全然藍色的台北,因雨沾上連日朦朧的城市。
昨日是沒有過節的節慶,一群人依著近日來每日的每日的行程,去萬隆、去公館吃個飯,然後走回實驗室繼續拼骨骼標本、貼數字標籤,只有不吃平時常吃的小館的一點點堅持,無異於在雨中大喊我不是魯蛇的狂想。
一如往常,在實驗室時開著實況看雷江如何雷人,果然不負眾望地是在四分鐘內就被二殺了。
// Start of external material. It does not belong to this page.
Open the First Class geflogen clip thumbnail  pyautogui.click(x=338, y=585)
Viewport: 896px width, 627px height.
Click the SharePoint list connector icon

忽然想起生化實驗結報提早到明天交,又和數據及回歸直線糾纏到了接近午夜,我都還不知道為何Michaelis-Menten Equation念米歇爾,就拿來代入一個又一個我無法見到的交點,以及像人生一樣我無法如實掌握的酵素反應。
聖誕夜的尾巴裡接到了電話問我要不要吃熱炒,實驗室微弱的訊號裡聽見一群人、一個地點,我說有點遠,今晚還有事沒好唉。的的確確那裡好遠,但有些人、有些事順著時間奔跑,其實不只好遠。
於是冬夜走到這裡,得再找個適合的地方禦寒,在一年的尾巴,也值得謝謝幾個人,聽我說話的,說話給我聽的人,謝謝你我的卡片、對話、聊天字句。然後在那個關閉的無名之中,幾篇文章與幾年歲月加上幾則未回覆的留言,相隔離的聲音在無語的晚上也格外清響,願冬夜與夢一切安穩。